Comments (11)
hello,
A matrix of mXn
is processed to compute the jaccard matrix (m
k-mers, n
data samples). Data sample files are the input to the jaccard program (Each file containing one column of the input matrix, n
).
The FASTA files need to be preprocessed. fasta_reader
preprocesses the same in parallel.
mpirun -np 1 ./fasta_reader -n <number of files> -k <maxkmer = 4^k> -perc <only kmers <= percentage * maxkmer are considered> -listfile <list of fasta files in gzip> -infolderPath <path to the fasta files> -outfolderPath <output: path to generate k-mer files> -reverse_complement <should the reverse complement of the k-mer be generated>
mpirun -np 1 ./fasta_reader -n 2 -k 4 -perc 1.0 -listfile input_list.txt -infolderPath test_data/ -outfolderPath test_data_inMformat -reverse_complement 0
(the gzip requirement can be dropped by making necessary changes in fasta_reader.cxx).
The files generated in the folder test_data_inMformat can be used as input to jaccard.

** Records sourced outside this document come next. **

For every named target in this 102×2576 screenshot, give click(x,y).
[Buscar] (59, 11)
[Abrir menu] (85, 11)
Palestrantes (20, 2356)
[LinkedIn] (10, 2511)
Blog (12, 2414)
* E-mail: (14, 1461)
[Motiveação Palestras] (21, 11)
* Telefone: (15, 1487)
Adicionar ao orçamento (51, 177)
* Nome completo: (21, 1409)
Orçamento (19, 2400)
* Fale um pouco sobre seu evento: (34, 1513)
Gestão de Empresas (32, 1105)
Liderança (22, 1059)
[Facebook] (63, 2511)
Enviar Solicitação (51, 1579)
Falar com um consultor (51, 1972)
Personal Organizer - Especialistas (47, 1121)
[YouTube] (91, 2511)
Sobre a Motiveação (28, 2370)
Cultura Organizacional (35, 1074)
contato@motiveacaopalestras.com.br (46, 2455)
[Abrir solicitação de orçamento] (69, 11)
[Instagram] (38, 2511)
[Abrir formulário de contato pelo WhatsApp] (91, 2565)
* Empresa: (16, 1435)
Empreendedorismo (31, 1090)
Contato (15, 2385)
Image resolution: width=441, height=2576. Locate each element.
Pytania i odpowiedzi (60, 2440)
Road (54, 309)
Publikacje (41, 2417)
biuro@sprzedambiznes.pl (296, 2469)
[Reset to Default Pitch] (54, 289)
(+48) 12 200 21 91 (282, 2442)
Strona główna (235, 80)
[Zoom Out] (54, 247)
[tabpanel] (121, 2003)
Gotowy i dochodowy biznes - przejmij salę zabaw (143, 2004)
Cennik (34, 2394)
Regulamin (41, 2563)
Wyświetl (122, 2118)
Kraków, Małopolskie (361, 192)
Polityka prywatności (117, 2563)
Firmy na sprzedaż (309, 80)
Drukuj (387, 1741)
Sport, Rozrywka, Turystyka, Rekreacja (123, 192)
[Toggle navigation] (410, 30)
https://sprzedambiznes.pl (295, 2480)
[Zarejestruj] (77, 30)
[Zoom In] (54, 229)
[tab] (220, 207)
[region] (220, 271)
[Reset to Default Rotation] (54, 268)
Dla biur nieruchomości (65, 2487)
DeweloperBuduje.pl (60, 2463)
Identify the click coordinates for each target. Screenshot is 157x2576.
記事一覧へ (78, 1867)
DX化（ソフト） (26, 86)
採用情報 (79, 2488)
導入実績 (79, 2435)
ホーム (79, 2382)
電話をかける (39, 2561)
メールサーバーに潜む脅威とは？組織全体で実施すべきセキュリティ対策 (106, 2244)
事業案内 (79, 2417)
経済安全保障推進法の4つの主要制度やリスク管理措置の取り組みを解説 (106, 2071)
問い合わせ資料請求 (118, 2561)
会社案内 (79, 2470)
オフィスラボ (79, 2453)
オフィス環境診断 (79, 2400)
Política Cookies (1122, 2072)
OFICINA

The Jaccard matrix print to the output is disabled (line 444 (per batch), 472). The 0.04 is the time for the computation.
from jaccard-ctf.
Hello again,
I ran the following command on my gzipped test data:
mpirun -np 1 ~/jaccard-ctf/fasta_reader -n 2 -k 4 -perc 1.0 -lfile input_list.txt -infolderPath test_data/ -outfolderPath test_data_inMformat -reverse_complement 0
The file input turns out to be -lfile
not -listfile
, but the job finished.
The output is not what I expected however:
ls test_data_inMformat/ SRS011.txt
There's only a single output file. Should that be the case if I provided two input files? SRS011061.fa.gz & SRS011086.fa.gz
. Does this make sense based on the contents of SRS011.txt
?
from jaccard-ctf.
hello,
Yes, sorry, it is -lfile
. Thank you.
Yes, the output does not seem to be what is expected.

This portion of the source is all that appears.